DATASET CONTENT:

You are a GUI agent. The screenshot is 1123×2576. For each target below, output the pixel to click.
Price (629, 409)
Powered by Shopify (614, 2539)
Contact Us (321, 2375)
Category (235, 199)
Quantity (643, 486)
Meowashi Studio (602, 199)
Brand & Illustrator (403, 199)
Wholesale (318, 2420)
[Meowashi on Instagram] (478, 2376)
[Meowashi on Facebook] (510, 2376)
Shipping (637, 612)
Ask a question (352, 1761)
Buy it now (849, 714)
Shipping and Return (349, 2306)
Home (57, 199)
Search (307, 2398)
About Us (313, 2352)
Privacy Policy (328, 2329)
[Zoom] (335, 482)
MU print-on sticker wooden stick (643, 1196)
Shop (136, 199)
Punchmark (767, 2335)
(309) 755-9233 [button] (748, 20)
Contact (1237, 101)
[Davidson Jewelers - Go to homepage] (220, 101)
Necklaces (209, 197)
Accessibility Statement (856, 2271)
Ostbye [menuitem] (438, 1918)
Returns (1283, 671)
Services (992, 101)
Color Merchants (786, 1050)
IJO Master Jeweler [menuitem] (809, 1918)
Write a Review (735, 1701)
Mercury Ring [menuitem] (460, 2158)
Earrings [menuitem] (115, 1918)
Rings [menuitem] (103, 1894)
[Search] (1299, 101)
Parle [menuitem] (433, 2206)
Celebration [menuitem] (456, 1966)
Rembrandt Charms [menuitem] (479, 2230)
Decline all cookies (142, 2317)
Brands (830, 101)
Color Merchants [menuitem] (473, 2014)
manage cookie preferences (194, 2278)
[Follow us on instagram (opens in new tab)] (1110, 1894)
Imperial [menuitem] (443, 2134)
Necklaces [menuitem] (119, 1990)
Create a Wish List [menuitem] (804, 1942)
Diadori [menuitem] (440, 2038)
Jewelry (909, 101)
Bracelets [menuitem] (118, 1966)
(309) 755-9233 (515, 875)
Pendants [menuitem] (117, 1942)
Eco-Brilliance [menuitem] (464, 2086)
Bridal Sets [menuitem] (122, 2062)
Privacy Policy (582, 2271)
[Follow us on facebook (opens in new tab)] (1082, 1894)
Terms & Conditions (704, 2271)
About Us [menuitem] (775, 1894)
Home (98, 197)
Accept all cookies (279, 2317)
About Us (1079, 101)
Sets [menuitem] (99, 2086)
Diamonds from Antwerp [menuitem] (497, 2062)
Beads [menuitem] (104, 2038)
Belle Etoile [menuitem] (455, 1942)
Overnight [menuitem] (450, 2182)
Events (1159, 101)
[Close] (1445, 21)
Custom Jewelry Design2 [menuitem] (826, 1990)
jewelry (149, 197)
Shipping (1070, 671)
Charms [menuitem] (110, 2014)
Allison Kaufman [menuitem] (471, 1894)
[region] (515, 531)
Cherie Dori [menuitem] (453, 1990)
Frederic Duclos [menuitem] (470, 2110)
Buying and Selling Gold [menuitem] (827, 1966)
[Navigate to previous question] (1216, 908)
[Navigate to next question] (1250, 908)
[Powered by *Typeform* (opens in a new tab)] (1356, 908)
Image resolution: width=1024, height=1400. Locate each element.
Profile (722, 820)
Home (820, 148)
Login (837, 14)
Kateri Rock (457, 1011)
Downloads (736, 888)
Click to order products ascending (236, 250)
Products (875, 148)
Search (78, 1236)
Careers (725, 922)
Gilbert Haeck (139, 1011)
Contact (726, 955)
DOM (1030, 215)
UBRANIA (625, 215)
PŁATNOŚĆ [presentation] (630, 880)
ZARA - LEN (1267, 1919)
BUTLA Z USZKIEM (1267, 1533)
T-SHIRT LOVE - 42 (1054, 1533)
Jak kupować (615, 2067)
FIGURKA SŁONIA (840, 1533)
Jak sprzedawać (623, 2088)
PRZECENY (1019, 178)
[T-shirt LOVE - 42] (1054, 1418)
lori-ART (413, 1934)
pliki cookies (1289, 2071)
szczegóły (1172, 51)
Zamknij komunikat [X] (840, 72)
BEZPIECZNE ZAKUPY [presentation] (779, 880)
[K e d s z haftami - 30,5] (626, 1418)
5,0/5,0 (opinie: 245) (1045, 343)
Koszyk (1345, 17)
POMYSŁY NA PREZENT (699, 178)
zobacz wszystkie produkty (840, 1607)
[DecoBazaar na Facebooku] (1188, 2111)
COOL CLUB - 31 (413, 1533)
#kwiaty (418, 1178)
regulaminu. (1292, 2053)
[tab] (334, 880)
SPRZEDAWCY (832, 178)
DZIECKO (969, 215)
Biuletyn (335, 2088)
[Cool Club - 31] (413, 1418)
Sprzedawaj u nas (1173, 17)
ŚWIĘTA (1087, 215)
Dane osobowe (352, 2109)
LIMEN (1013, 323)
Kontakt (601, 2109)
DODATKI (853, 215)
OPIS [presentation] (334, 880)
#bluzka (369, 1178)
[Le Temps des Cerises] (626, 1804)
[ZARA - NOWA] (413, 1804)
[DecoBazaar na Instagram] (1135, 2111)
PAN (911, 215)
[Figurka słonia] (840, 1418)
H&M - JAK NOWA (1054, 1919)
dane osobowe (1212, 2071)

AIM OF THE TASK: An exact copy of all the entries above is what is needed.

RESPONSE TO THIS TASK:
You are a GUI agent. The screenshot is 1123×2576. For each target below, output the pixel to click.
Price (629, 409)
Powered by Shopify (614, 2539)
Contact Us (321, 2375)
Category (235, 199)
Quantity (643, 486)
Meowashi Studio (602, 199)
Brand & Illustrator (403, 199)
Wholesale (318, 2420)
[Meowashi on Instagram] (478, 2376)
[Meowashi on Facebook] (510, 2376)
Shipping (637, 612)
Ask a question (352, 1761)
Buy it now (849, 714)
Shipping and Return (349, 2306)
Home (57, 199)
Search (307, 2398)
About Us (313, 2352)
Privacy Policy (328, 2329)
[Zoom] (335, 482)
MU print-on sticker wooden stick (643, 1196)
Shop (136, 199)
Punchmark (767, 2335)
(309) 755-9233 [button] (748, 20)
Contact (1237, 101)
[Davidson Jewelers - Go to homepage] (220, 101)
Necklaces (209, 197)
Accessibility Statement (856, 2271)
Ostbye [menuitem] (438, 1918)
Returns (1283, 671)
Services (992, 101)
Color Merchants (786, 1050)
IJO Master Jeweler [menuitem] (809, 1918)
Write a Review (735, 1701)
Mercury Ring [menuitem] (460, 2158)
Earrings [menuitem] (115, 1918)
Rings [menuitem] (103, 1894)
[Search] (1299, 101)
Parle [menuitem] (433, 2206)
Celebration [menuitem] (456, 1966)
Rembrandt Charms [menuitem] (479, 2230)
Decline all cookies (142, 2317)
Brands (830, 101)
Color Merchants [menuitem] (473, 2014)
manage cookie preferences (194, 2278)
[Follow us on instagram (opens in new tab)] (1110, 1894)
Imperial [menuitem] (443, 2134)
Necklaces [menuitem] (119, 1990)
Create a Wish List [menuitem] (804, 1942)
Diadori [menuitem] (440, 2038)
Jewelry (909, 101)
Bracelets [menuitem] (118, 1966)
(309) 755-9233 (515, 875)
Pendants [menuitem] (117, 1942)
Eco-Brilliance [menuitem] (464, 2086)
Bridal Sets [menuitem] (122, 2062)
Privacy Policy (582, 2271)
[Follow us on facebook (opens in new tab)] (1082, 1894)
Terms & Conditions (704, 2271)
About Us [menuitem] (775, 1894)
Home (98, 197)
Accept all cookies (279, 2317)
About Us (1079, 101)
Sets [menuitem] (99, 2086)
Diamonds from Antwerp [menuitem] (497, 2062)
Beads [menuitem] (104, 2038)
Belle Etoile [menuitem] (455, 1942)
Overnight [menuitem] (450, 2182)
Events (1159, 101)
[Close] (1445, 21)
Custom Jewelry Design2 [menuitem] (826, 1990)
jewelry (149, 197)
Shipping (1070, 671)
Charms [menuitem] (110, 2014)
Allison Kaufman [menuitem] (471, 1894)
[region] (515, 531)
Cherie Dori [menuitem] (453, 1990)
Frederic Duclos [menuitem] (470, 2110)
Buying and Selling Gold [menuitem] (827, 1966)
[Navigate to previous question] (1216, 908)
[Navigate to next question] (1250, 908)
[Powered by *Typeform* (opens in a new tab)] (1356, 908)
Image resolution: width=1024, height=1400. Locate each element.
Profile (722, 820)
Home (820, 148)
Login (837, 14)
Kateri Rock (457, 1011)
Downloads (736, 888)
Click to order products ascending (236, 250)
Products (875, 148)
Search (78, 1236)
Careers (725, 922)
Gilbert Haeck (139, 1011)
Contact (726, 955)
DOM (1030, 215)
UBRANIA (625, 215)
PŁATNOŚĆ [presentation] (630, 880)
ZARA - LEN (1267, 1919)
BUTLA Z USZKIEM (1267, 1533)
T-SHIRT LOVE - 42 (1054, 1533)
Jak kupować (615, 2067)
FIGURKA SŁONIA (840, 1533)
Jak sprzedawać (623, 2088)
PRZECENY (1019, 178)
[T-shirt LOVE - 42] (1054, 1418)
lori-ART (413, 1934)
pliki cookies (1289, 2071)
szczegóły (1172, 51)
Zamknij komunikat [X] (840, 72)
BEZPIECZNE ZAKUPY [presentation] (779, 880)
[K e d s z haftami - 30,5] (626, 1418)
5,0/5,0 (opinie: 245) (1045, 343)
Koszyk (1345, 17)
POMYSŁY NA PREZENT (699, 178)
zobacz wszystkie produkty (840, 1607)
[DecoBazaar na Facebooku] (1188, 2111)
COOL CLUB - 31 (413, 1533)
#kwiaty (418, 1178)
regulaminu. (1292, 2053)
[tab] (334, 880)
SPRZEDAWCY (832, 178)
DZIECKO (969, 215)
Biuletyn (335, 2088)
[Cool Club - 31] (413, 1418)
Sprzedawaj u nas (1173, 17)
ŚWIĘTA (1087, 215)
Dane osobowe (352, 2109)
LIMEN (1013, 323)
Kontakt (601, 2109)
DODATKI (853, 215)
OPIS [presentation] (334, 880)
#bluzka (369, 1178)
[Le Temps des Cerises] (626, 1804)
[ZARA - NOWA] (413, 1804)
[DecoBazaar na Instagram] (1135, 2111)
PAN (911, 215)
[Figurka słonia] (840, 1418)
H&M - JAK NOWA (1054, 1919)
dane osobowe (1212, 2071)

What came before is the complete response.